Fab Academy 2018

How to Make (almost) Anything Usable

Why do we use what we use?

Fab Academy teaches us a thing or two about how to make almost anything. But how do you make something that’s not just useful, but feels as natural as another limb, a tool that not only extends, but enhances the encounter of body and mind, extends our human reach and vision. In other words, what makes a good tool? This is the question posed by Jan Borchers.

Usability, says Jan, is basically the art and science of designing stuff that works great for people. I would add that great people work to support.

Both art and science are key to understanding the user experience, just read Pirsig’s Zen and Art of Motorcycle Maintenance. It involves understanding the fundamentals of how we perceive, think about, and interact with the things around us. And that involves a whole range of deep shit from from cognitive psychology, gestalt, affordances, natural mappings, and of course design, how we perceive and project the world around us. Seems to me humankind is in the throws of radical redesign and we barely have a clue, but the question ultimately is: why do we use things, and what makes them usable? SO here are some golden rules (why need rules i may ask?) of user interface and design thinking.

Storytelling

Oh there is also a crucial question of storytelling, that is not only demonstrating a things utility, power and practicality, but how information is shared between us, ensuring a seamless engagement and interaction, a rare unity of purpose. A device must have a clear, unobtrusive and unambigious applicability. If you are spending over 5 seconds wondering what your device is doing it’s a poorly designed device. It may have utility, but it has lost all purpose. So unless it’s a golden ratio puzzle, it should never be limitingly complex to engage with, while still inspire you with awe, illusion and magic.

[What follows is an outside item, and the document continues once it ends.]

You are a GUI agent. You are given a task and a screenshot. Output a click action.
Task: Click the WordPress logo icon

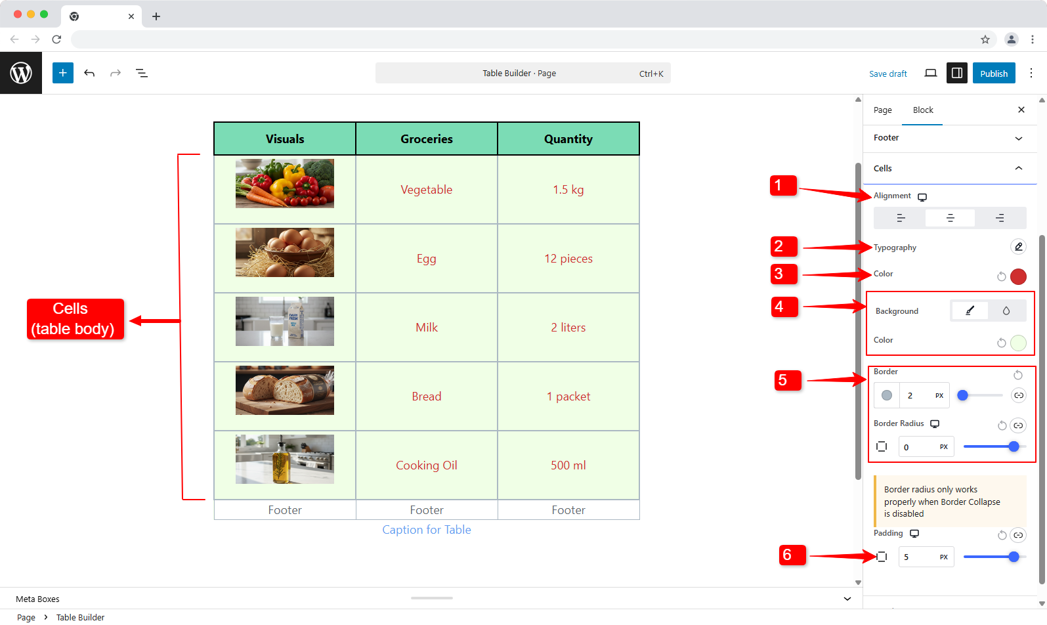(x=21, y=73)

The basics should be clear, should we push buttons? toggle switches or throw it at the wall? What’s the best way to arrange the input controls on your project? And how can you quickly debug and improve your project idea with feedback from others?

A few golden rules of design

1. Simplicity

Reduce the features of your project to its most essential goal. Minimal viable product. What are the bare essential that need to be in your project. But this is not just about reducing things down to redundancy, it depends on three factors:

2. Visibility and Feedback

Can users figure out what a device does? How intuitive is it to use? And how does it tell us what it is doing? Sometimes certain features like a screen are unbeatable, i mean they can combine haptic, visual and sound give instant feedback as to what a device is currently doing.

This is also plain ole buttons. Also a haptic response, buttons/toggles/sliders are physical interfaces that not only have a function but inform us where to interact. They are tactile.

Bret Victor has this great rant on the timid and unimaginative future-scapes of interaction design, and how basically we are being sold this idea that everything will resemble one large iphone screen. Again, this neglects so many human faculties, like our dexterity and the use of our hands.

3. Gestalt Laws

Gestalt is a philosophy of mind that came out of the Berlin School of experimental psychology in the 1930s, in an attempt to understand how we acquire and maintain meaningful perceptions in an increasingly chaotic world. Essentially, it is the study of perception, and how our brains create whole forms out of collections of simpler and/or unrelated elements.

4. Natural mapping

This is the idea that there is a relational mapping between a control system and the real world. Buttons that indicate up or down directions are more intuitive if they are placed above and below each other, rather than side by side.

4. Speak Human Please

Put labels on your device that people can read.

5. Death to Modes

For anyone who is not a developer, a user interface is the complete system. People don’t care about the software behind the UI, they see the UI and that is the system.

If you have a system that has multiple modes depending what state it’s in (mood swings) when you do something (like press a button) it will do something different. Thermostats are good examples.

6. Consistency

Keep you interface consistent. The principle of least surprise. If you ever need to make a decision in user design, you want to make a decision that surprises the user the least. Timeouts and automatic interruptions are a typical of inconsistent interface design.

7. Tolerating Errors

Error dialogues are as ubiquitous today in any system, computer or otherwise, as they are annoying. This is often because they so rarely give us constructive instructions or advice as to what the error was and how to fix it.

8. Visual Design

Visual aesthetics people, simple if it looks like shit, smells like shit, and feels like shit, it’s probably shit. Go for a walk in the hills and get inspired by the sheer infinity of colours and shapes in our world, solicit help from the artists, look at colour templates, question simplicity over attraction and visa versa.

The DIA Cycle

DIA

Design is an iterative process. While it can be tempting to jump into a project head first, ideas are not files to be executed, they are trees to be grown. The journey is not the destination it is the journey. Looping a constant feedback back into the design process essential as it makes the design constantly respond to adapting needs and desires. Design something in your head first, so sketch it out, draw it out. Next implement your design in the form of a prototype. Then get feedback from people, analyse how people use it and fix the big bugs in your design. With each iteration the design gets more and more detailed and complex but the analysis and the user feedback will also focus on smaller and smaller problems.

Observe, Ask & Solve

Explore the solution space

Develop alternative ideas for the solution. Don’t just think of one implementation or solution for your problem.